_What this task involves:_ Extract each line from the entries below that contains the string "screenshot".

_The records:_
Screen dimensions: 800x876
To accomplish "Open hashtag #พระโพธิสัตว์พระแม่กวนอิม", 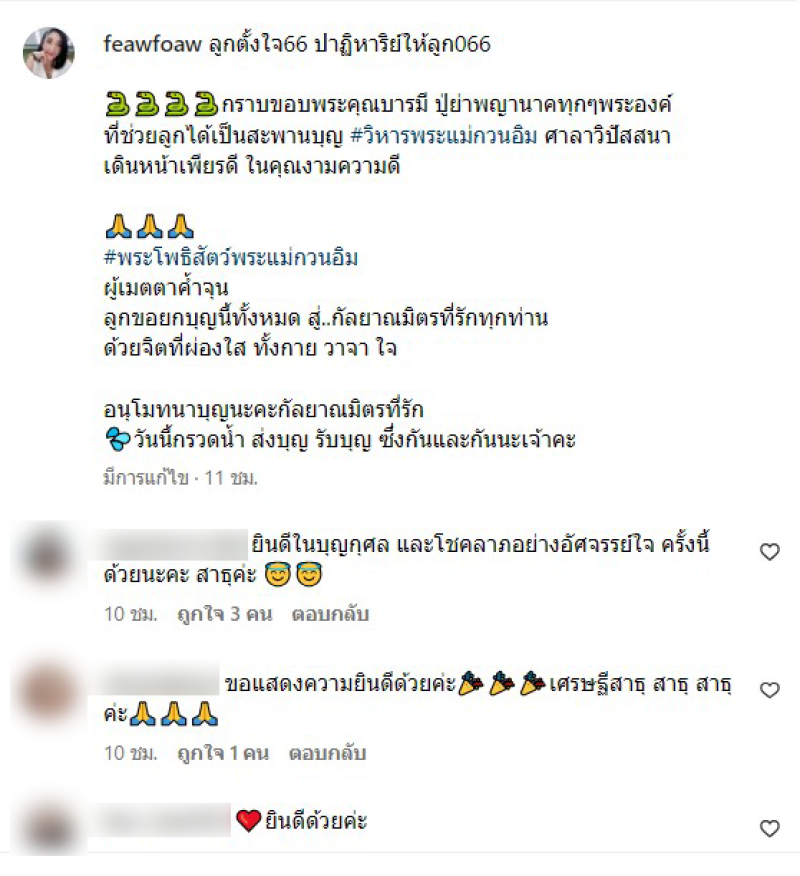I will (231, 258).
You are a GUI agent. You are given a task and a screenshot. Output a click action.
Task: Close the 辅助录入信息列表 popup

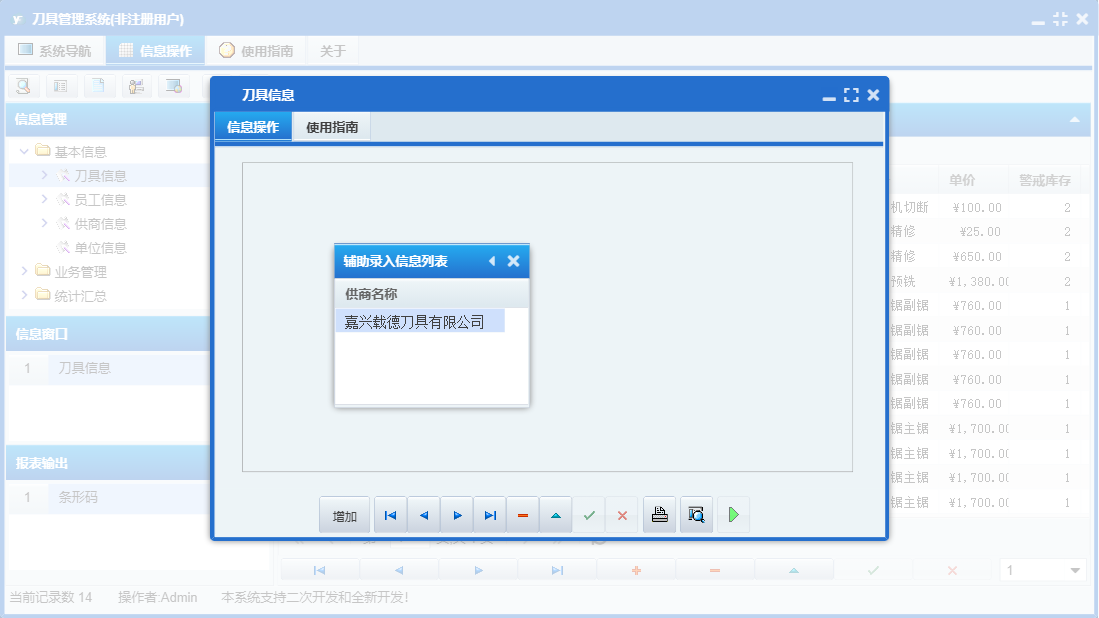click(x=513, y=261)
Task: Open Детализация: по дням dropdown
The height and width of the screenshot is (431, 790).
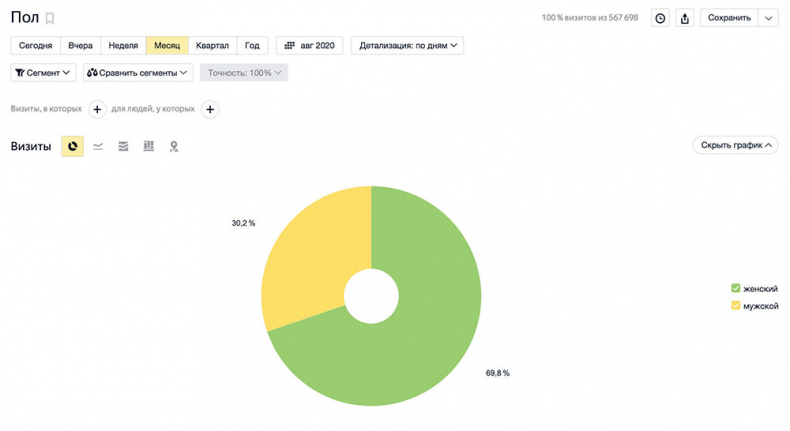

_Response for this exercise:_
You are a GUI agent. You are given a task and a screenshot. Output a click action.
The height and width of the screenshot is (431, 790).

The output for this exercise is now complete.